The main problem is viewing this warm fuzziness as a "mystery." This warm fuzziness, as an experience, is a reality. It's part of that set of things that doesn't go away no matter what you say or think about them. Women (or men) will still be alluring, food will still be delicious, and Michaelangelo's David will still be beautiful, no matter how well you describe these phenomenon. The view that shattering mysteries reduces their value is very much a result of religion trying to protect itself. EY is probably correct that science will one day destroy this mystery as it has so many others, but because it is an "experience we can't clearly describe" rather than an actual "mystery," the experience will remain. The argument is with the description, not the experience; the experience is real, and experiences of its nature are totally desirable.
The second, sub-point: Frank thinks that certain religious stories and artwork may be of artistic value. The selection of the story of Job is unfortunate, but both speakers value it for the same reason: its truth. One sees it as true (and inspiring) and likes it, the other sees it as false (and insidious) and hates it. I think both agree that if you put it on the shelf next to Tolkien, and rational atheists still buy it and enjoy it, hey, good for Job. And if not, well, throw it out with the rest of the trash.
Frank also has a point about rationality not being the only way to view the world. I think he's once again right, he's just really, tragically bad at expressing his point without borrowing heavily from religion. His point seems to be that rationality isn't the only way to *experience* the world, which is absolutely, 100% right. You don't experience the world through rationality. You experience it through your senses and the qualia of consciousness. Rationality is how you figure out what's going on, or what's going to be going on, or what causes one thing to happen and not another. Appreciating art, or food, or sex, or life is not generally done by applying rationality. Rationality is extremely useful for figuring out how to get these things we like, or even figure out what things we should like, but it doesn't factor into the qualitative experience of those things in most cases. For many people it probably doesn't factor into the enjoyment of anything. If you don't embrace and explain this distinction, you come out looking like Spock.
This seems to be a key point atheists fail to communicate, because it is logically irrelevant to the truth of their propositions. A lot of people avoid decisions that they believe will destroy everything that makes them happy, and I'm not sure we can blame them. It's important to explain that you can still have all kinds of warm fuzziness, and, even better, you can be really confident it's well-founded and avoid abysmal epistemology, too! Instead, the atheist tries to defeat some weird, religiously-motivated expression of warm fuzziness, and that becomes the debate, and people like their fuzzies.
We experience warm fuzziness directly,2 through however our brains work. No amount of science is likely to change that, no matter how well it understands the phenomenon. This is a good thing for science, and it's a good thing for warmth and fuzziness.
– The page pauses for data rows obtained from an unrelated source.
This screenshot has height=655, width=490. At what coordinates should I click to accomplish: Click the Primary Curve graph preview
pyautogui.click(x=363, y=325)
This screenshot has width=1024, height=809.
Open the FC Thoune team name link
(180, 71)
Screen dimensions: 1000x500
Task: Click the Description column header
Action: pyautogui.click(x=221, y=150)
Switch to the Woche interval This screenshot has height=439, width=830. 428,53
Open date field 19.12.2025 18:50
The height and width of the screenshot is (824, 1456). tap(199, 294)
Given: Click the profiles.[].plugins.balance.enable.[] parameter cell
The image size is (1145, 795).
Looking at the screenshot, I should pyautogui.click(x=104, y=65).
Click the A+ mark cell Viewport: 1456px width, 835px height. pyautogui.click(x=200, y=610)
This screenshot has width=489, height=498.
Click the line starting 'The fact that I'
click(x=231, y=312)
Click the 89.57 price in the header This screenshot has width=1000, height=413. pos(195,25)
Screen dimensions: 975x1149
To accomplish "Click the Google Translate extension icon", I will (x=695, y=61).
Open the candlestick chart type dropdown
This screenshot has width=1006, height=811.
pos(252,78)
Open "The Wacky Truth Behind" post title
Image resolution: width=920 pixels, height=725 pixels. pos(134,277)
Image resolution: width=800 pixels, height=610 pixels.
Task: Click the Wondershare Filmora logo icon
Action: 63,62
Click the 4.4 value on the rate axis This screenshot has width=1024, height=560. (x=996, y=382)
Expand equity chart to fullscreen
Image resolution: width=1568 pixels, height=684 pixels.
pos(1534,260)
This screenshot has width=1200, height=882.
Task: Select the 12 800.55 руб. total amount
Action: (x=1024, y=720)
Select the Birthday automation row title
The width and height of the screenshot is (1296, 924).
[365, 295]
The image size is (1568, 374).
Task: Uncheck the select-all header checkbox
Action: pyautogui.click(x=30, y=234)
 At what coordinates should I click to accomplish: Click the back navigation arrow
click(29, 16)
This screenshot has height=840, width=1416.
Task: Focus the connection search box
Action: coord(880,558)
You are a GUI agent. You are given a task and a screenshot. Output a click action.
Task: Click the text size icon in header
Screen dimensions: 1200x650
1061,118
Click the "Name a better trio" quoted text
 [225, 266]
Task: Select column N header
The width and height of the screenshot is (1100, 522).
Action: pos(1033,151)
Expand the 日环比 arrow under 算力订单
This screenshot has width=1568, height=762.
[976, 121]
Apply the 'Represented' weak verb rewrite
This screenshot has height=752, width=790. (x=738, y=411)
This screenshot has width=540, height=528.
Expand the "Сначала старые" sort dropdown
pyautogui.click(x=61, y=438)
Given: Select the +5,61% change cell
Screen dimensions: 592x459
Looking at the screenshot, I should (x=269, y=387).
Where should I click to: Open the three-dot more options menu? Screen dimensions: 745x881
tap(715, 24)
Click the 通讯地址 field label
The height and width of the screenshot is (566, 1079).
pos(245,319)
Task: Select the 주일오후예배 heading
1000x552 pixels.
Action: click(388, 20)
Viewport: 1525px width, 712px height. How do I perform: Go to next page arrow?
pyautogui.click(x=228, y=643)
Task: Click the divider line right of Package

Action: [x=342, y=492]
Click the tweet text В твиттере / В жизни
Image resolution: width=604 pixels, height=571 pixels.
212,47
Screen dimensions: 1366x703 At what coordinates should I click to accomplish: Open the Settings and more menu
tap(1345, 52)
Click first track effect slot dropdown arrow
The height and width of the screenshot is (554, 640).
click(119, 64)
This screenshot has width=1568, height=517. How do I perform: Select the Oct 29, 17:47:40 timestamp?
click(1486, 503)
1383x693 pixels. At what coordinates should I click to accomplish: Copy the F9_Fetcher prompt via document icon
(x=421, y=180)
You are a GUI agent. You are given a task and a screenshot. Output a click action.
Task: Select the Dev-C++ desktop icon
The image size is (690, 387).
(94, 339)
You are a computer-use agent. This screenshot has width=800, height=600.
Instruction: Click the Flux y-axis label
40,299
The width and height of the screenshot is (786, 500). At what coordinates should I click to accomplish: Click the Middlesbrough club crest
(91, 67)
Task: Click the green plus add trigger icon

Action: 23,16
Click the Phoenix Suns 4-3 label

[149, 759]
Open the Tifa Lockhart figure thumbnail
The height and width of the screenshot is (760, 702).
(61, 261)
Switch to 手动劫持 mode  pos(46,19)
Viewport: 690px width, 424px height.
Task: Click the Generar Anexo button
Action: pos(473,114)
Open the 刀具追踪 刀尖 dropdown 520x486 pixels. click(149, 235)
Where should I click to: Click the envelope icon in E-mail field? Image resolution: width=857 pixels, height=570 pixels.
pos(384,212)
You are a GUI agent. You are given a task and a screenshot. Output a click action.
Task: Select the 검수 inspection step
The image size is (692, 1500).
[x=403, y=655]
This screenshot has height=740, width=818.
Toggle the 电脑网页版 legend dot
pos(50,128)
1- I have admittedly not read his book. It's quite possible he's advocating we actually go through religion and make it fit our current sensibilities, then take it as uber-fiction. If that's the case, I have serious problems with it. If that's not the case, and he just thinks that some of it contains truth/beauty/is salvagable as literature, then I have serious problems with the argumentum-ad-hitlerum employed against him, as it seems to burn a straw man.
2 - I'm not saying there's warm fuzziness in the territory and we put it in our map. There's something in the territory that, when we map it out, the mapping causes us to directly experience a feeling of warm fuzziness.
I hate to pick on petty details, but I've been pondering the absence of women here lately and this sort of thing really does add up to a sense of being an outsider. This is awfully male/hetero-centric. (I somehow don't get the feeling that "you" here is a lesbian or bi woman. I guess I could be mistaken.)
Being handed that sense of outsider-ness is really distracting from the rest of your post. Which I will now read more carefully in an attempt to focus on your actual point instead of petty details.
His reaction wasn't all that hostile. And a request being mild doesn't make the request reasonable, or make it unreasonable to be annoyed by it.